For West Vancouver stock promoter Gregg Mulholland, things have gone from bad to worse since his arrest on a layover in Phoenix on a flight to Mexico from Canada back in June. He's accused of orchestrating a massive fraud that, among other things, pushed an obscure technology firm's value up to $6 billion, allegedly reaping $300 million in illicit proceeds later laundered through a network of offshore firms.

Mulholland has pled not guilty to the securities fraud and money laundering charges filed in Brooklyn last month. In a press release touting his arrest, the U.S. Attorney for the Eastern District of New York said  "Mulholland used an elaborate offshore corporate structure built on lies and deceit to defraud U.S. investors in publicly-traded companies."

  Between 2010 and 2014, Mullholland allegedly helmed a group that induced American investors to buy stock in "various thinly-traded" public firms through bogus promotions and laundered the money through five offshore firms.

  But while he awaits his fate across the border,  Mulholland faces more legal troubles with the U.S. Securities and Exchange Commission, albeit on Canadian soil.

The commission filed a notice of civil claim in B.C. Supreme Court on July 21, claiming Mulholland  consented to a  judgment for his part in a multi-million securities fraud involving a "classic pump-and-dump scheme" for stocks in a company called Rudy Nutrition. The company purported to make sports drinks and had Daniel "Rudy" Ruettiger at the helm. Ruiettiger was the inspiration for the 1993 movie "Rudy," based on Ruettiger’s dreams of playing football at the University of Notre Dame despite significant obstacles.
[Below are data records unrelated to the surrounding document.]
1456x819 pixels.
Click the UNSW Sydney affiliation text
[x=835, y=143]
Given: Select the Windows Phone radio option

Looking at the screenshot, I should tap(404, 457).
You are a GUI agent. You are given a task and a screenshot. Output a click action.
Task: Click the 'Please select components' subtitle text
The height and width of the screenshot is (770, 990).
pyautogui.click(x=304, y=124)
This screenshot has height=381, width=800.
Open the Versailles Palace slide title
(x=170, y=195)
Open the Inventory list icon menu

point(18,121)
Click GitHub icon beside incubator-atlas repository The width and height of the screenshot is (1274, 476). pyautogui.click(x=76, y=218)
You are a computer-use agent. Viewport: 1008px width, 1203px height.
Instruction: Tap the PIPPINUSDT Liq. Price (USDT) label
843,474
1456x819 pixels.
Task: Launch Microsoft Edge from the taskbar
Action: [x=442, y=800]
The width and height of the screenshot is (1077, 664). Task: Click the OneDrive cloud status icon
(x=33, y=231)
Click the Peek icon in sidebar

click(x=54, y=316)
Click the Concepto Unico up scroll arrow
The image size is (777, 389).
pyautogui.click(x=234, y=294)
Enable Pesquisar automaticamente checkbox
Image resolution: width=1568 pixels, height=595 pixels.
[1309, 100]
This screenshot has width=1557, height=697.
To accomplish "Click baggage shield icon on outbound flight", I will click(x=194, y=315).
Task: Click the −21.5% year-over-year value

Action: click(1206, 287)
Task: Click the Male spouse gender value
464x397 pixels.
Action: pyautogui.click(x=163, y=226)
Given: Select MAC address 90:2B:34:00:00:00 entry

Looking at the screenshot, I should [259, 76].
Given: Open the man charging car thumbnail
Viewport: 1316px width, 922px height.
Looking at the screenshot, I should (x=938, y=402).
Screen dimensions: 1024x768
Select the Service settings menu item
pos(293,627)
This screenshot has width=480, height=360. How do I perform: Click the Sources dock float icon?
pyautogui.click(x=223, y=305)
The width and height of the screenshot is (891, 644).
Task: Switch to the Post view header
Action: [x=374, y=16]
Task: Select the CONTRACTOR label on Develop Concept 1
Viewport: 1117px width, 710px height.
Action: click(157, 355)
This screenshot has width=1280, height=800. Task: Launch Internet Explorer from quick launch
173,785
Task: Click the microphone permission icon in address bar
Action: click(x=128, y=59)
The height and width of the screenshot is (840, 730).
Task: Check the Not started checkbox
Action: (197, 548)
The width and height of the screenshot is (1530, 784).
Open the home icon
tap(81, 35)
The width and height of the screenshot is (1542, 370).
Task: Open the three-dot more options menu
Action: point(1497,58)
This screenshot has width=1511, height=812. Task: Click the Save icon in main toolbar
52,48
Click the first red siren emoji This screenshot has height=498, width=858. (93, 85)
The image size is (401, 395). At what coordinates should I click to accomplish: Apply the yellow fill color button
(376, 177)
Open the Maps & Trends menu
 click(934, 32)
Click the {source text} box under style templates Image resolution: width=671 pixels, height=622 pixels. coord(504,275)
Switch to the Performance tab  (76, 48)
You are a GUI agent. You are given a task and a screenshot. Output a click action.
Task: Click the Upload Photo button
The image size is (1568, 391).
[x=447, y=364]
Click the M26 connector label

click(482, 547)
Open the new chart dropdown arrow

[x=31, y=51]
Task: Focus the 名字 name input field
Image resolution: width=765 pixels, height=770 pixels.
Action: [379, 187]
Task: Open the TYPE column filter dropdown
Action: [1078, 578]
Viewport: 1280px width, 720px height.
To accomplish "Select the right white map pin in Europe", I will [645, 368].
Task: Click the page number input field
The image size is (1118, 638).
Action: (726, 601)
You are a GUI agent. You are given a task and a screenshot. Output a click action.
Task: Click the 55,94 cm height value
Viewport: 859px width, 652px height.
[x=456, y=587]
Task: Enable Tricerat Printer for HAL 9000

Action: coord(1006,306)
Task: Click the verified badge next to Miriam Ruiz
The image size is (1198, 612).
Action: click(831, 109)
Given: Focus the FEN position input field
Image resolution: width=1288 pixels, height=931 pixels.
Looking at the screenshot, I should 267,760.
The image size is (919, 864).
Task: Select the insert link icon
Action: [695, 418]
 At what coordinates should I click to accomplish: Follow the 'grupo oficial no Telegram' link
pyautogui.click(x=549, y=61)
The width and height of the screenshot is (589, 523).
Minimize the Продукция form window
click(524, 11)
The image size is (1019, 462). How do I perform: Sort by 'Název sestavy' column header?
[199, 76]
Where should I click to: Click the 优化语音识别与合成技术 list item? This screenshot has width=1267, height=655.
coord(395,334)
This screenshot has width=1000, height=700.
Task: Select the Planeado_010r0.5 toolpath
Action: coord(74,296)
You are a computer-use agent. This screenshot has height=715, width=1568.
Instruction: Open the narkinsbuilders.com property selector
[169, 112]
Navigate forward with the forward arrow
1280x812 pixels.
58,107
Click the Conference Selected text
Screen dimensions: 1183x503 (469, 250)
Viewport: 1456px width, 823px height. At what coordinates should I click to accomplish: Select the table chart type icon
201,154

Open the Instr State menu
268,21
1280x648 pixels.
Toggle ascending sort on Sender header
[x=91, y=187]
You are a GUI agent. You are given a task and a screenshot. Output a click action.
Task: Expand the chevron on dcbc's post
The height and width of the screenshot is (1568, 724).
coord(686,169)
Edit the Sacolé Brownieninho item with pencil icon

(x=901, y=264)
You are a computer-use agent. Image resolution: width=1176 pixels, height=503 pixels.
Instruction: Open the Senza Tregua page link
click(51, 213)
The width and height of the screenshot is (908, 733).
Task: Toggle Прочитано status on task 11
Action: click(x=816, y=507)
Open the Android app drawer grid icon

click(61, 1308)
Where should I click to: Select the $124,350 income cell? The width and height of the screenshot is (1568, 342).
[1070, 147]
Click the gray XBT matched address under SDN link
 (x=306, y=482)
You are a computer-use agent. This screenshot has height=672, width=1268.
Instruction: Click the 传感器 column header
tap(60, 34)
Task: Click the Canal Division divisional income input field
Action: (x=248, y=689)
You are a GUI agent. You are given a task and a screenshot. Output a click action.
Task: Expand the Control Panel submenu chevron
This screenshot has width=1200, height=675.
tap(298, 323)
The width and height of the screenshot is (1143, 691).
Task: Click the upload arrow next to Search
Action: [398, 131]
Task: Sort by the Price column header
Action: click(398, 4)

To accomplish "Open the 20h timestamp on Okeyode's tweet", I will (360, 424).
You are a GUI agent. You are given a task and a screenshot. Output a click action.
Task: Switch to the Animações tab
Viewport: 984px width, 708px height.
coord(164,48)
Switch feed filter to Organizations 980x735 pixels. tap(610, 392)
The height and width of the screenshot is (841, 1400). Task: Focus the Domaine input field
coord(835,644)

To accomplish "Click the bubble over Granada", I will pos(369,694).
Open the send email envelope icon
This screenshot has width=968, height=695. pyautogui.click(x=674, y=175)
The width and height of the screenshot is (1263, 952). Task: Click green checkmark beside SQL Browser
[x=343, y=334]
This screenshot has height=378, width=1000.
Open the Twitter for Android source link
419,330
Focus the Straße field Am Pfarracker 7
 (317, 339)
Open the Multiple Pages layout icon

According to the claim, Mulholland promoted the stock online and sent out mailers claiming that Rudy Nutrition sports drinks outsold competitors such as Gatorade in certain test markets. The scheme, which began in 2008, generated $11 million in illicit gains and the U.S. District Court in Las Vegas ordered Mulholland in 2013 to disgorge more than $2.4 million, considered his share of the proceeds, plus interest as well as pay a civil penalty of an equal amount. Mulholland, according to the claim, consented to the judgment.  The commission now claims that in September 2011, while it was investigating Mulholland, "Mulholland engaged in conduct designed to delay, hinder, and defraud the Commission."

Mulholland, the commission says, incorporated defendant Vision Crest Consulting Group Ltd.  two months before he consented to the disgorgement order, and  the company bought a sprawling California property  which was later sold to buy a West Vancouver property at 3630 Mathers Ave. The property was purchased in Vision Crest's name, but "Vision Crest has been used as a cloak for fraud" to deliberately cover up the "wrongdoing," the claim states.

The SEC seeks declarations that the property transactions are void under the Fraudulent Conveyance Act, that Vision Crest has no separate legal identity from Mulholland, and that the West Vancouver property and other assets are held in trust for the commission. It also wants an injunction to restrain the defendants from "selling, disposing of, or otherwise encumbering" the property.

The SEC declined to comment on the lawsuit for this story. Mulholland's New York-based lawyer, Andrew Lankler, who also defended Bernard Madoff's auditor David Friehling, didn't respond to requests for comment.

Mulholland and Vision Crest had not filed a response to the SEC's lawsuit by press time.